Even exporters may be wary because of international trade rules
Complicating matters, even the big exporters may be less inclined toward the proposal because of the likely response of our trade partners, on whom they depend for business. Both Hufbauer and Chad Bown think our trade partners are likely to file a case over the BAT with the World Trade Organization (WTO). Bown estimates the size of a WTO case involving the BAT to be in the hundreds of billions of dollars, orders of magnitude larger than anything ever litigated in the past. Concern for maintaining global markets could prevent net exporters from supporting border adjustment.
A quick calculation to show why border adjustment is integral to the tax proposal
Several presenters made the point that border adjustment is needed because the revenue it would raise would offset the Trump administration's proposed big tax rate reduction, though Jason Furman questioned the wisdom of counting revenue indefinitely based on an existing trade deficit. If we believe long-run trade is balanced, eventually the revenue will become an expenditure.
(A simple calculation shows why the House of Representatives is banking on border adjustment. The estimated intake from corporate income taxes in 2016 is $473 billion. The statutory federal corporate income tax is 35 percent, so each percentage point reduction in the corporate tax rate reduces the intake by $13.5 billion. To reduce the tax rate from 35 to 20 percent requires filling a gap of a little over $200 billion. The border adjustment tax is expected to bring in $100 billion a year. In other words, half of the corporate rate reduction is financed by the border tax.)
In the absence of BAT, how much could the corporate tax rate be lowered?
Without the $100 billion from border adjustment, the feasible tax reduction is about half of the proposed corporate tax cut of 15 percentage points, which would bring the corporate rate down to 27.5 percent.

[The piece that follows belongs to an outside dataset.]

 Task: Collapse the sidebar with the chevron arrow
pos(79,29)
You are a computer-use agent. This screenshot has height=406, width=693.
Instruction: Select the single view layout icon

While a boon to corporates, this lesser reduction would have few of the positive effects of the House Republicans' tax proposal. Corporations would continue to prefer keeping profits in the Bahamas or Ireland. The primary effect would be that one tax that helps reduce inequality would be cut.
Why can’t we talk about a VAT?
Posen stressed the importance of thinking about the best options for tax reform. One thing that all economists at the conference seemed to agree on is that moving to a VAT, lowering the corporate tax rate, and investing in more redistribution would be a positive change. Unfortunately, despite being a more efficient means of taxation, a VAT always gets dropped as politically toxic in the United States. The dangers of a VAT include higher prices, bigger government, and more inequality. Also, US states consider consumption taxes to be their domain.
Perhaps we should stop calling it a VAT and do it anyway. The destination-based cash flow tax (DBCFT) sort of does this—it combines what is essentially a VAT with a wage deduction, as a kind of pro-labor corporate tax reduction. The problem is that if the incidence is more like a VAT, the United States will be removing one tax that largely hits the wealthy and replacing it with a tax that largely hits the poor, a point Bill Cline has emphasized.
With rising inequality in the United States, ensuring that the new tax is combined with improved redistribution and an offsetting increase in tax on the rich is paramount.
Border adjustment is just one part of the tax reform. The deeper question about this tax reform, which deserves more debate, is the efficiency-equity tradeoff.
Note
1. Joint Committee on Taxation, September 2016.